# Great Stuff alternative? ecofriendly GS



## DragonSpirit1185 (Dec 6, 2010)

I found this spray foam called MaxFill by a company called Touch N' Foam
It is made with renewable resources, has less petroleum which means less carbon emissions and less green house gases.
What I think is pretty awesome is that it has a resealable tube....or so it says.
Also the can is made of steel and can be recycled 
I'm a fan of green products
They have it at Kmart for $3.99
Pics below

Has anyone ever seen this stuff before or used it?


----------



## PeanutbuttER (Jan 1, 2011)

I'd be interested in seeing the MSDS on this as compared to good 'ol GS before I'd use it. "Produced with less petroleum" could mean a couple different things. 1) It contains less petroleum and petroleum byproducts than its competitors (likely GS then...) 2) It contains less petroleum and byproducts in the formula than it used to (so it could actually still contain a lot of petroleum) or 3) less petroleum was used in the production process itself. They don't go on to qualify that nor do they say what they're comparing it to when they say it now has less petroleum. I don't like trusting ecofriendly or "green" claims since being green is such a marketing buzzword. Everyone wants to tout themselves as being ecofriendly/green but not as many want to do the work to actually be green.

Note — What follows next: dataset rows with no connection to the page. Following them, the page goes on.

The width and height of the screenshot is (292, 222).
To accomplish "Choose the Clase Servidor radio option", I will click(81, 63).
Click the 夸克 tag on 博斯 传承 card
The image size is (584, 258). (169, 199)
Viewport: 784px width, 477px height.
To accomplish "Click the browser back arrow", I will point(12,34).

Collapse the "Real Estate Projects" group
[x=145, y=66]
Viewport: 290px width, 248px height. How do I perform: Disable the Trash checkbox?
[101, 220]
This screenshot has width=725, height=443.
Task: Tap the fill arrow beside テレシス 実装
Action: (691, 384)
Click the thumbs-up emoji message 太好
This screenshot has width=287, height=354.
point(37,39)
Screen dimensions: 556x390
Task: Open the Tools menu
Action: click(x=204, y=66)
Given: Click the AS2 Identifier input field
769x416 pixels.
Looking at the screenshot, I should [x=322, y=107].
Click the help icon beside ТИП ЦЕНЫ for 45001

I do wonder though how this compares. That's not a bad price and it looks like the same stuff.


----------



## VivariumWorks (Feb 27, 2008)

After having reviewed the MSDS, it almost identical to GS. Its the same concept of an isocyannate mixing with a polyol to create a polyurethane polymer. The propellant is propane, the main isocyannate component is commonly used in the industry, and the polyol component is proprietary. So my guess is that they have either developed a "greener" way to manufacture the isocyannate or polyol part, or they are just blowing smoke because there is nothing green about the manufacturing of these chemicals. 

Most likely it is OK to use, although the "flame retardant" does have me a little curious only because it doesn't say what it is, as it's proprietary.


----------



## DragonSpirit1185 (Dec 6, 2010)

VivariumWorks said:


> After having reviewed the MSDS, it almost identical to GS. Its the same concept of an isocyannate mixing with a polyol to create a polyurethane polymer. The propellant is propane, the main isocyannate component is commonly used in the industry, and the polyol component is proprietary. So my guess is that they have either developed a "greener" way to manufacture the isocyannate or polyol part, or they are just blowing smoke because there is nothing green about the manufacturing of these chemicals.
> 
> Most likely it is OK to use, although the "flame retardant" does have me a little curious only because it doesn't say what it is, as it's proprietary.


Thanks 
I like how the can can be recycled so that makes me wanna use it more....on the other hand I have a gift card from Lowes for like $90 so I'm gonna get the GS there.
What really sparked my curiosity is the resealable tube
I'm going to test this and see if it works...
If it does I think GS should apply it to their cans unless it's pantented.
May just use the tube...then switch it quickly to the nextGS can.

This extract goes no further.